Las adversidades cambian de forma según quién las experimente. Para algunos, el reto es llegar al final del mes; para otros, es sobrevivir cada día. No obstante, hay necesidades que no discriminan entre generaciones, géneros o clases sociales: el hambre, el frío y el anhelo de ser vistos con dignidad por los demás.

Esta es la historia de Ronald, un peruano de 33 años originario del puerto del Callao, en Lima. Llegó a Argentina hace 8 años con la esperanza de hallar mejores perspectivas, pero las cosas no salieron como había anticipado. Las complicaciones de la vida sumadas a algunas malas decisiones le llevaron a vivir en la calle y a convertirse en una persona sin hogar.

El frío de la noche

Durante el día, la luz le entrega una efímera esperanza, apenas suficiente para sostenerse. Pero cuando llega la noche, el frío de Buenos Aires -que se filtra bajo la ropa sin permiso- lo pone aún más en peligro. No pide socorro, consciente de que no es fácil conseguirlo. Guarda silencio y espera mientras se confunde con la oscuridad, en algún banco de plaza o esquina donde le toque pernoctar.

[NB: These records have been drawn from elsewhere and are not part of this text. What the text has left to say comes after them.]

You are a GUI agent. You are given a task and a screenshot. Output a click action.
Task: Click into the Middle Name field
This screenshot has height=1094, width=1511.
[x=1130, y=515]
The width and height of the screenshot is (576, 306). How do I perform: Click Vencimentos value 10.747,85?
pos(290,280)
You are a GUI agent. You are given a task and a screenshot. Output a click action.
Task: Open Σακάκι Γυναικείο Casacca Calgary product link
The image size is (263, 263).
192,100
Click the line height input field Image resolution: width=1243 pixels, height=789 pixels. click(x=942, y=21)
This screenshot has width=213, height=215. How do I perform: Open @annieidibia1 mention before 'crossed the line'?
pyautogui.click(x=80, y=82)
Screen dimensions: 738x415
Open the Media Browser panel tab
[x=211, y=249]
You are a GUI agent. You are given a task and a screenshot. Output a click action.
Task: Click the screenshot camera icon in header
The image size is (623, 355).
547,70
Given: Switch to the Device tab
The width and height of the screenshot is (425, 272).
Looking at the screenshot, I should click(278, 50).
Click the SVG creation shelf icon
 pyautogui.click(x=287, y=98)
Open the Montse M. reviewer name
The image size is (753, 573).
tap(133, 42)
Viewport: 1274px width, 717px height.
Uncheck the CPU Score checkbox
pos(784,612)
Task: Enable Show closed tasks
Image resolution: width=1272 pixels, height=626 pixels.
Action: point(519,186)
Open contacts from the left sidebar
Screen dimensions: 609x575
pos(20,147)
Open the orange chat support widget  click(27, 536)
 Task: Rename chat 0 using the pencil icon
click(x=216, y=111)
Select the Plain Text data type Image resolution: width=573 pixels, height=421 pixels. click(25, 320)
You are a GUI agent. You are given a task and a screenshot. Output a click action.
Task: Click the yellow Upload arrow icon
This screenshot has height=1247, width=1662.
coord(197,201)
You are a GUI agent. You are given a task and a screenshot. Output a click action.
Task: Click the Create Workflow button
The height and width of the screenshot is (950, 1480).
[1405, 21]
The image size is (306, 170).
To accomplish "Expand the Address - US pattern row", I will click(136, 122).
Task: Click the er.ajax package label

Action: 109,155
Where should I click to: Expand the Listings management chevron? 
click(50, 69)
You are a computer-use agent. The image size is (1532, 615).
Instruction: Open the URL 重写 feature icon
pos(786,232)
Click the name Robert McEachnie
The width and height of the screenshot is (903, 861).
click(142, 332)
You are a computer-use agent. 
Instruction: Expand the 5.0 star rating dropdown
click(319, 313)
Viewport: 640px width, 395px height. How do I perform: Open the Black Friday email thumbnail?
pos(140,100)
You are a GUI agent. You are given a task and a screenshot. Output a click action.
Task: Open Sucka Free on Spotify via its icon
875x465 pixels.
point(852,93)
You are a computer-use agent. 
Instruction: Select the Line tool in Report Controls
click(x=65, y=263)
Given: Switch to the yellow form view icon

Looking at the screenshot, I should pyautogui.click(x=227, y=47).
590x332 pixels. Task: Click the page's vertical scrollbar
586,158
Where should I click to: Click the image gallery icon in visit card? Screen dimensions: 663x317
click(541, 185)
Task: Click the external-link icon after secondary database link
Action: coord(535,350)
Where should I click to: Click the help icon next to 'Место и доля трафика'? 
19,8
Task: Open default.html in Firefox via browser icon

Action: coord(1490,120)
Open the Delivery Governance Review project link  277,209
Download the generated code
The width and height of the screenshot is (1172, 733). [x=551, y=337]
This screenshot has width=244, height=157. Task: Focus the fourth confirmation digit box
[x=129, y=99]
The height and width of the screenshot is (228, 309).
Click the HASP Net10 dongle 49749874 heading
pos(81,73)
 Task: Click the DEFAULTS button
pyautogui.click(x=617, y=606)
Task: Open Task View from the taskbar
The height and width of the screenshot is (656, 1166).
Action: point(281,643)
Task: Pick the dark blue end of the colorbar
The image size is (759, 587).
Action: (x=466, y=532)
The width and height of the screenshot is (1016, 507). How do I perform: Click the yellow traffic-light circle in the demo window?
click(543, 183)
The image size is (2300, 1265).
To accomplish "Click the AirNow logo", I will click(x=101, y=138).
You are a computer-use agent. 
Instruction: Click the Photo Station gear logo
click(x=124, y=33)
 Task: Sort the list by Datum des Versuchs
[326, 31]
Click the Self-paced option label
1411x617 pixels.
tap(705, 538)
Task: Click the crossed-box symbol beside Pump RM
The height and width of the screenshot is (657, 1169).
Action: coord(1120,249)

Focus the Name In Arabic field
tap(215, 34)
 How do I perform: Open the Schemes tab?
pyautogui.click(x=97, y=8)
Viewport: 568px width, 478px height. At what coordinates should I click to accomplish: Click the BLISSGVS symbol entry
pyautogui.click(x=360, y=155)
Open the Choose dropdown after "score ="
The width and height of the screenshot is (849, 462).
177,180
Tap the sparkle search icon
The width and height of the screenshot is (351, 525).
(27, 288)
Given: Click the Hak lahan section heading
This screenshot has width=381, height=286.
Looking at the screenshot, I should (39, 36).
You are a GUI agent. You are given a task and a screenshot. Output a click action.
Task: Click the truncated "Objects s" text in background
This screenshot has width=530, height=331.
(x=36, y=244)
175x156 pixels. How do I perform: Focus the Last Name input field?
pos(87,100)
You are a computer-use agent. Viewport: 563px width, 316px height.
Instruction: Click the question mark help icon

En una de esas noches, una voz amable lo sorprendió, ofreciéndole un lugar cálido para descansar. Era un joven voluntario de Vida Solidaria, una ONG que asiste a personas sin hogar.

El refugio móvil

Para mitigar el frío, por tercer año consecutivo, la organización puso en marcha el “Micro Solidario”, un refugio itinerante que recorre la ciudad cada viernes durante los meses más fríos del invierno -junio, julio y agosto- con el objetivo de ofrecer cobijo a quienes más lo necesitan.

El interior del autobús de dos pisos donde las personas sin hogar se resguardan del frío.

El bus tiene dos niveles: en el inferior se almacenan alimentos y se distribuyen comidas calientes; en el superior, hay diez camas individuales, cada una con una cortina que brinda privacidad y una calidez que parece haber desaparecido de las calles. No se trata de un hotel, pero sí de un lugar donde, por algunas horas, la dignidad descansa sobre un colchón.

No todos se animan a subir. La desconfianza a menudo pesa más que el frío. Algunos dudan, observan desde lejos, se niegan. Temen perder lo poco que tienen -una manta, una bolsa de ropa o un colchón de cartón- y prefieren permanecer afuera, donde al menos controlan lo que les rodea.

Ronald y su oportunidad

Alrededor de la medianoche, Ronald se encontraba en un banco de la Plaza Lavalle, frente al Teatro Colón. Su chaqueta no era suficiente para protegerlo del frío. De repente, un grupo de voluntarios vestidos con chalecos morados se le acercó para ofrecerle una noche de abrigo, comida y descanso a bordo del “Micro Solidario”.

Al principio, Ronald, tímido y encerrado en sí mismo, rechazó la oferta. Sin embargo, a pesar de su escepticismo inicial, la necesidad prevaleció y terminó aceptando. Así fue como se convirtió en el primer “pasajero”.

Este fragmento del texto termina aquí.